Barrett guided Cadie to the ambulance. A paramedic met them and began assessing Cadie while Barrett stood beside her. The medic checked her eyes and her reflexes, then examined the bruising on her back and the skin on her wrists. Then he checked for signs of concussion.

"You'll be sore for a few days," he said. "I'd recommend getting a full checkup with your doctor, but I don't see anything that requires emergency treatment."

Next was Barrett, who submitted to the assessment with the tolerance of a man who understood the necessity of protocol even when he felt fine.

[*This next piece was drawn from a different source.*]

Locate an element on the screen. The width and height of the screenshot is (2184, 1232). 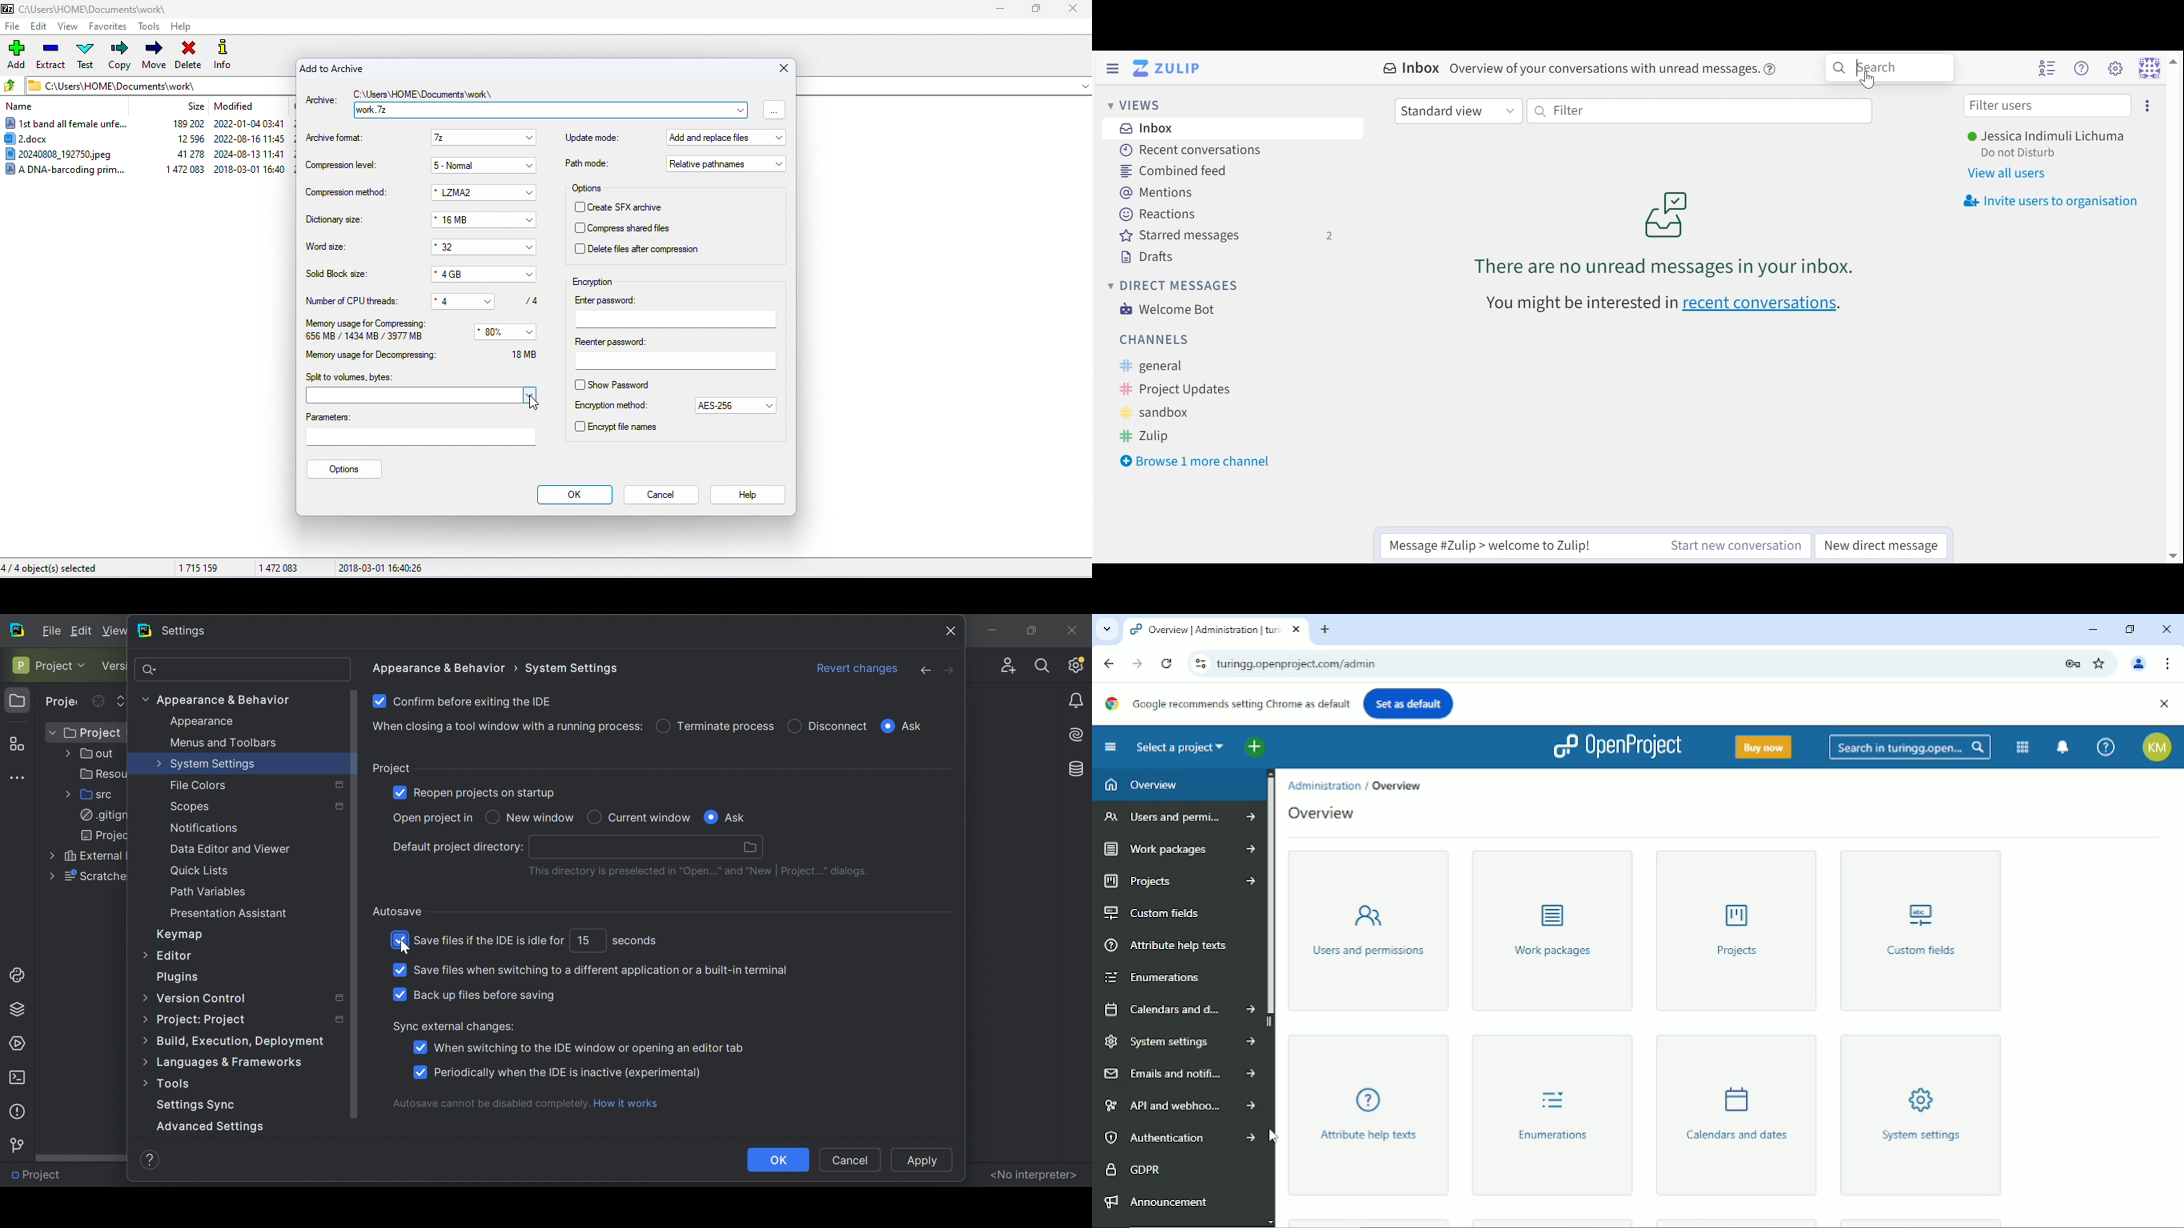
current tab: turingg.openproject.com is located at coordinates (1205, 632).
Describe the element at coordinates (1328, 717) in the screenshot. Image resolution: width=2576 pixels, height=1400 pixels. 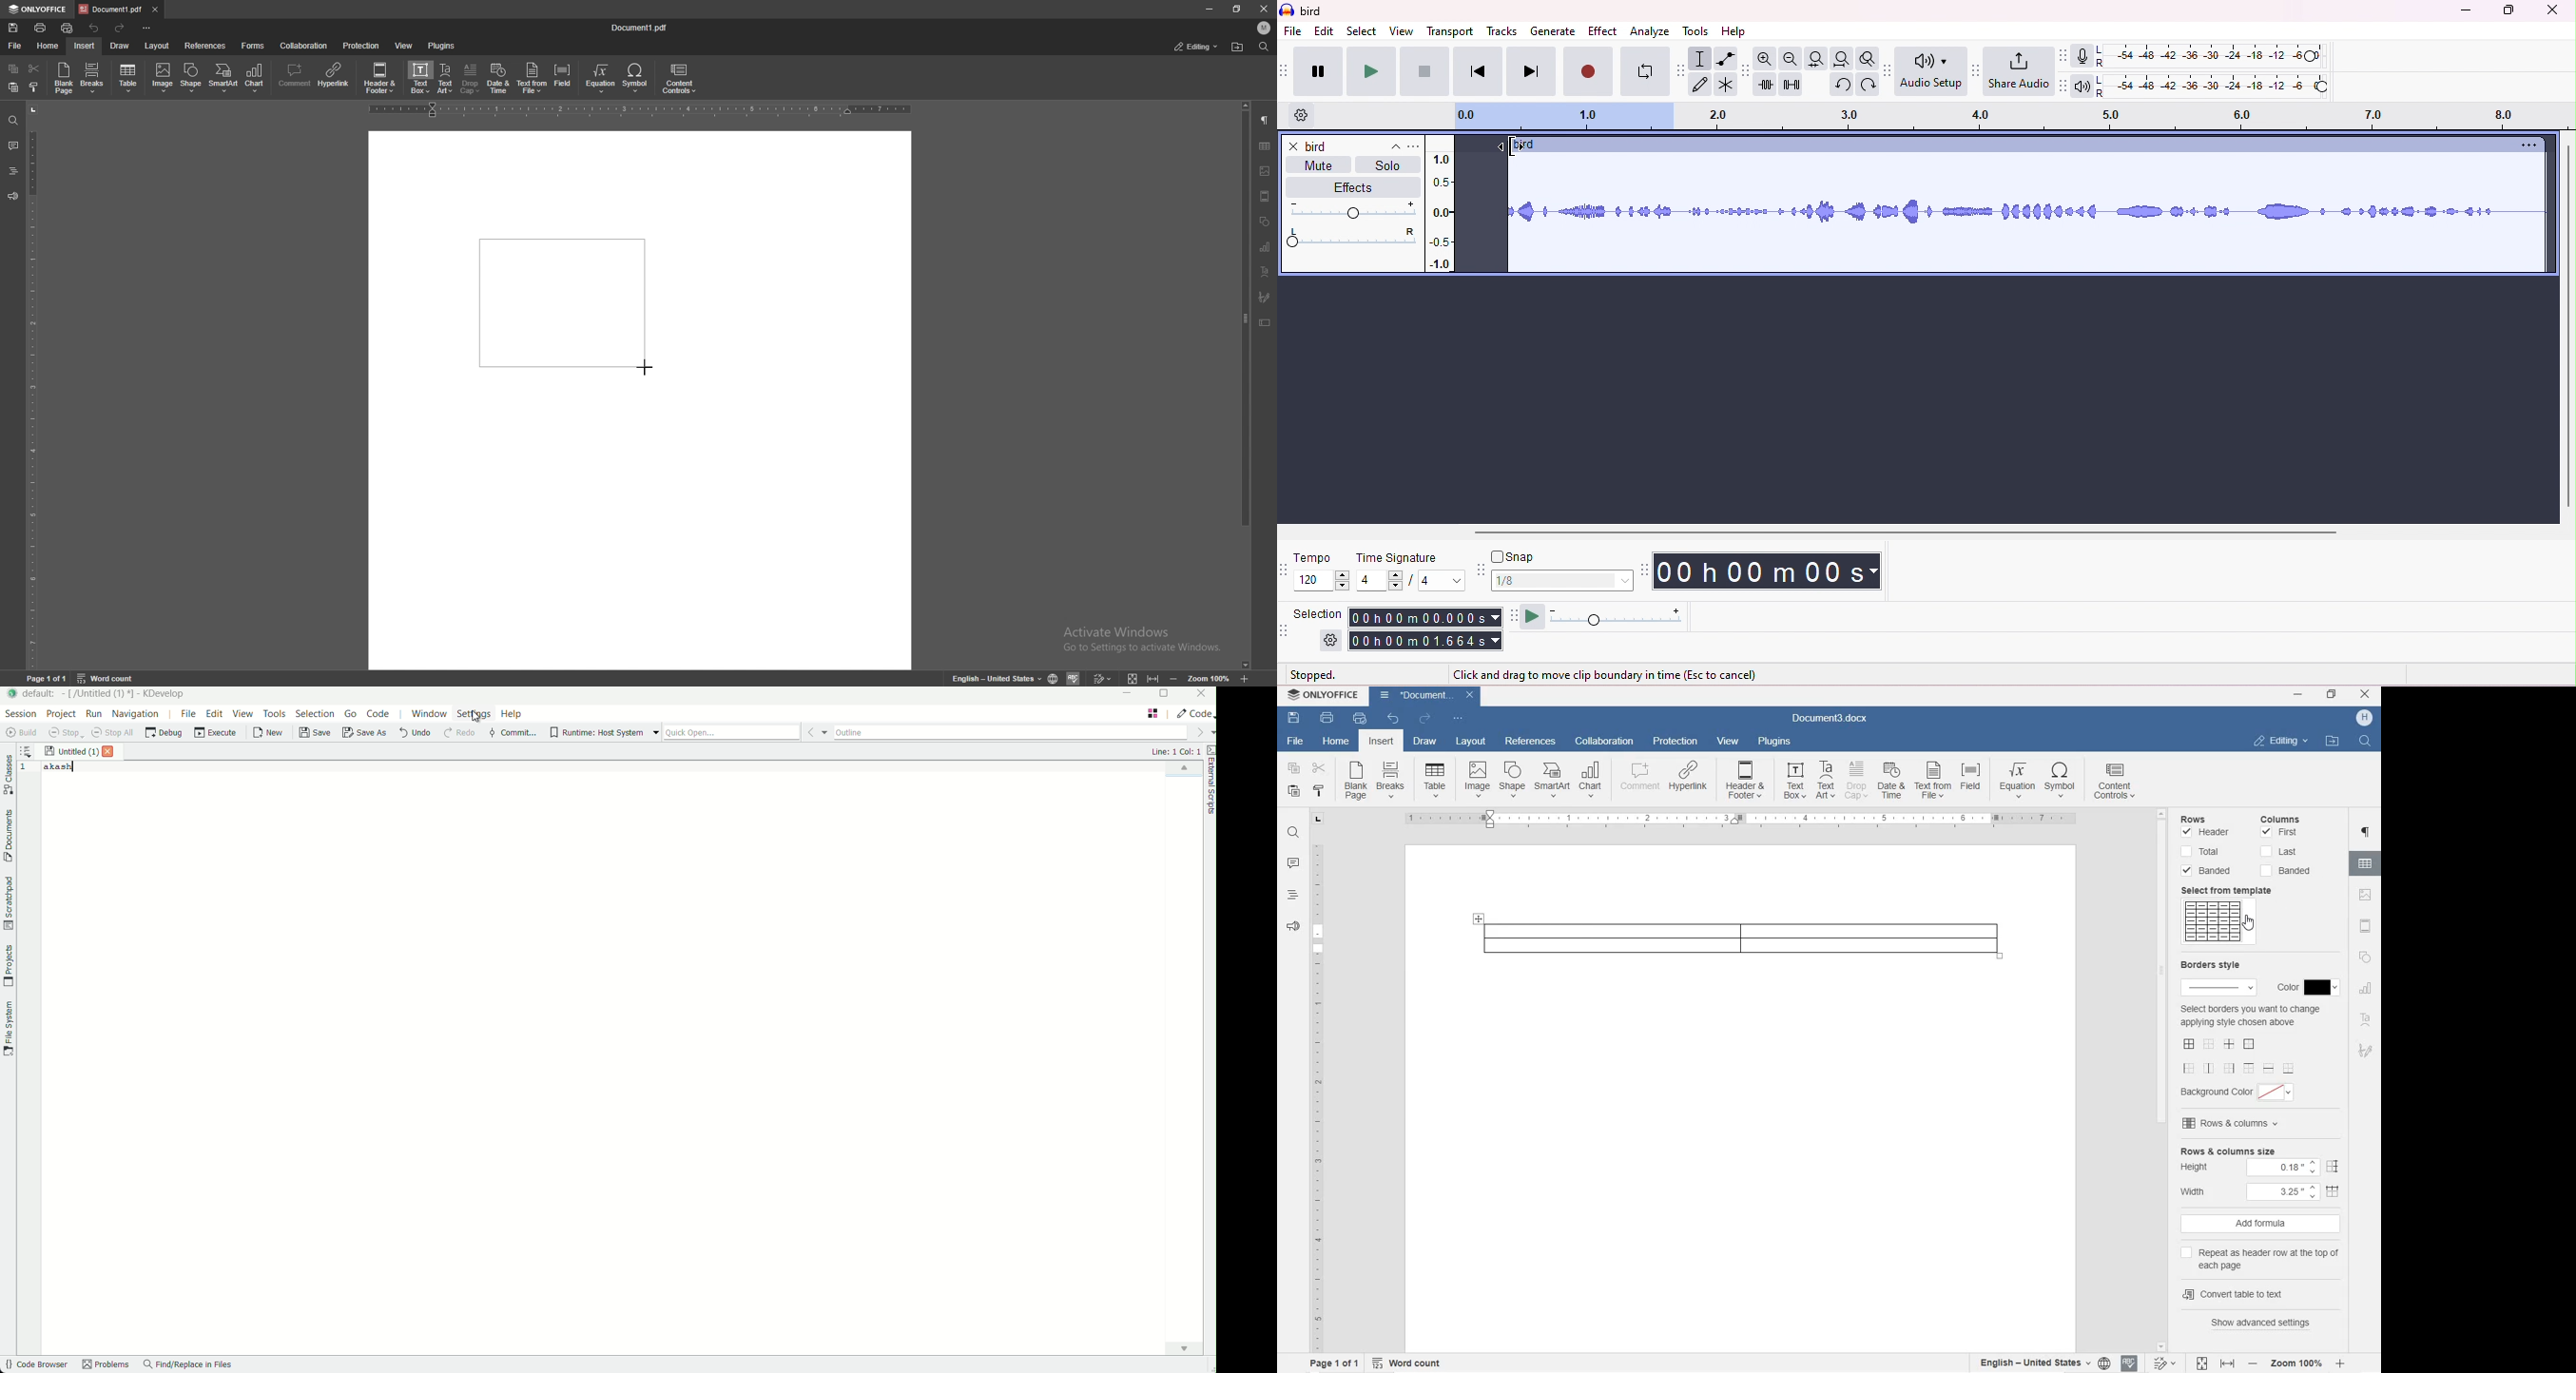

When the medic stepped away, Cadie and Barrett were alone for the first time since the confrontation. They stood beside the ambulance with the activity of the crime scene moving around them.

Her hair was still damp. Her clothes were stained with dirt from the floor. She looked exhausted and battered—and more beautiful than anyone Barrett had ever seen.

"How did you get out of the zip tie?" he said, touching her cheek.

Cadie looked at him. A light came into her eyes.

"I'm good friends with Genevieve," she said. "She married a cop, you know, and hangs with PI types like you."

Barrett felt the grin spread across his face before he could stop it.

Cadie smiled back. "So yeah…I've learned a few tactical skills along the way."

Barrett laughed, and she laughed too.

Then Barrett pulled her into his arms. He held the woman he loved and didn't want to let her go.